**Supplied material:**
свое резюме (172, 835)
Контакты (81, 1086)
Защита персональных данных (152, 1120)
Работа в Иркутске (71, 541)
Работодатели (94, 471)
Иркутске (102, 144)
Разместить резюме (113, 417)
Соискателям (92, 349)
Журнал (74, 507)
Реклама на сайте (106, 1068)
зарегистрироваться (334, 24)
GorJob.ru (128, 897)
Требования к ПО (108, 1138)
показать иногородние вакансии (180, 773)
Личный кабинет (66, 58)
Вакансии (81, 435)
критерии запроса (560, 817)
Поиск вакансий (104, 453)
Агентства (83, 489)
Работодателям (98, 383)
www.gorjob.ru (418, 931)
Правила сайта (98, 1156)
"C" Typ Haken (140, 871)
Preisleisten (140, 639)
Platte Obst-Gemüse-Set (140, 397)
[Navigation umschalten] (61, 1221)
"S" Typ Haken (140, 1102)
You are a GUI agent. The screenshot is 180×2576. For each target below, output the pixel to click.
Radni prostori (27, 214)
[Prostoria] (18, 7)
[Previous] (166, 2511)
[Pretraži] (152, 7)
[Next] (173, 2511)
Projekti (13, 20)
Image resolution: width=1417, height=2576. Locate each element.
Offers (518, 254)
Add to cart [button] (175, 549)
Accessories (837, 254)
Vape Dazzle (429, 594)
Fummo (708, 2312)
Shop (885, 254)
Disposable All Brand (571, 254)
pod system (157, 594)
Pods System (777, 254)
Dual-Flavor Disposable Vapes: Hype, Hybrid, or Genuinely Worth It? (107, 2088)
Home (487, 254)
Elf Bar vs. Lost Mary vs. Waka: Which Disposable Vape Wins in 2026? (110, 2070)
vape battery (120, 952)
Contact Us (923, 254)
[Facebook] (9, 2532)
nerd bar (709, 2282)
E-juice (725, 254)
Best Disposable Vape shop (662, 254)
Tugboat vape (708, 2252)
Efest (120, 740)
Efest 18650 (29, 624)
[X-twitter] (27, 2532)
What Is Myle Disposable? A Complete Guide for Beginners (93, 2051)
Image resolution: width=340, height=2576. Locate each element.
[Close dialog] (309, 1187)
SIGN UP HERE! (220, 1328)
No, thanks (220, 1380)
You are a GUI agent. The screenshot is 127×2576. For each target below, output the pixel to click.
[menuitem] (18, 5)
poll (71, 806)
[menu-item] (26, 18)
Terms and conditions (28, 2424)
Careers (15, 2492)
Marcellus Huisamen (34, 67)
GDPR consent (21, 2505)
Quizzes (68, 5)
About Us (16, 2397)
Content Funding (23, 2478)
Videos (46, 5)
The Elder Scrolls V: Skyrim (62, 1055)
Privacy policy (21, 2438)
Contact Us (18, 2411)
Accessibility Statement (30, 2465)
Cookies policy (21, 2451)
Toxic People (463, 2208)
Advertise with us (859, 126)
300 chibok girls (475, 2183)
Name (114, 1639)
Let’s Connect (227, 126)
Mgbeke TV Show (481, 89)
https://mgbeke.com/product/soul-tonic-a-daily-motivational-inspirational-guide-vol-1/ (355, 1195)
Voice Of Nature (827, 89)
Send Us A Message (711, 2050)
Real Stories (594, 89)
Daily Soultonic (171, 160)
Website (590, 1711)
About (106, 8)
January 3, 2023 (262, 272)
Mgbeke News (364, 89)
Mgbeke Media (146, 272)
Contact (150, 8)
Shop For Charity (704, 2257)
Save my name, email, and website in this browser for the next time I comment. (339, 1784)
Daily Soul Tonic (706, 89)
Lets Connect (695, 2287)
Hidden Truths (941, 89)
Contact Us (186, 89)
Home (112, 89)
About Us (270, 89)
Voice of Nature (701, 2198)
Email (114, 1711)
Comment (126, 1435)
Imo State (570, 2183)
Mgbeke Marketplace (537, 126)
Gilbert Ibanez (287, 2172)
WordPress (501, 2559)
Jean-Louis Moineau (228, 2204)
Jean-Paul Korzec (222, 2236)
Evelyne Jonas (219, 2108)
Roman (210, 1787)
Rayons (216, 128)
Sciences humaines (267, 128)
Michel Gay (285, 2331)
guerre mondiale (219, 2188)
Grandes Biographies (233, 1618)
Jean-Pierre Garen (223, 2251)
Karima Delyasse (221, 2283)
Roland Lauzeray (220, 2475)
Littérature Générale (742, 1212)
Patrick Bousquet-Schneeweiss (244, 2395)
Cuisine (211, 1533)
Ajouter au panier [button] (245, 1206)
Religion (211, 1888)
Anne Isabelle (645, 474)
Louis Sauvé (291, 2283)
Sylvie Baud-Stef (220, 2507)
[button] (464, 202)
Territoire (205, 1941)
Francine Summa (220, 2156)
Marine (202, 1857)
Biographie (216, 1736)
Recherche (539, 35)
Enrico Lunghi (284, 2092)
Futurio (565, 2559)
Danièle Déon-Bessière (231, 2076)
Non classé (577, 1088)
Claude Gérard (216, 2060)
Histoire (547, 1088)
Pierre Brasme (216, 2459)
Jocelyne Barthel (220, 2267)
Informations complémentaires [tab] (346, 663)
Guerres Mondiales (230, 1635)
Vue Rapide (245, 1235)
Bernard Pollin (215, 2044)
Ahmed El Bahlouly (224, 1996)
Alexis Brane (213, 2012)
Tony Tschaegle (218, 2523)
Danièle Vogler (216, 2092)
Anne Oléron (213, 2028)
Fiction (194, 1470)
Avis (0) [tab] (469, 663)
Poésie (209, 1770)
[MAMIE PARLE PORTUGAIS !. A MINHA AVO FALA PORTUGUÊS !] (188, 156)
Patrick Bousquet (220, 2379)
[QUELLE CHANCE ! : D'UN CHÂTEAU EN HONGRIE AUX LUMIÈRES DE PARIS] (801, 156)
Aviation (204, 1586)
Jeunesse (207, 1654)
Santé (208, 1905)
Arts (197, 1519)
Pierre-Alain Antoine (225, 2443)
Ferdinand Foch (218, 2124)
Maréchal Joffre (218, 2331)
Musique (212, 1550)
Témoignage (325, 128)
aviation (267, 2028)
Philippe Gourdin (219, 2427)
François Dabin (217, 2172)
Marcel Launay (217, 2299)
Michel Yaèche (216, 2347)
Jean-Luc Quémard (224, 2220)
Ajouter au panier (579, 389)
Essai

**Requirement:** Say how many lines in the data above contain the string "Ajouter", and give no other output.

**Solved exercise:** 2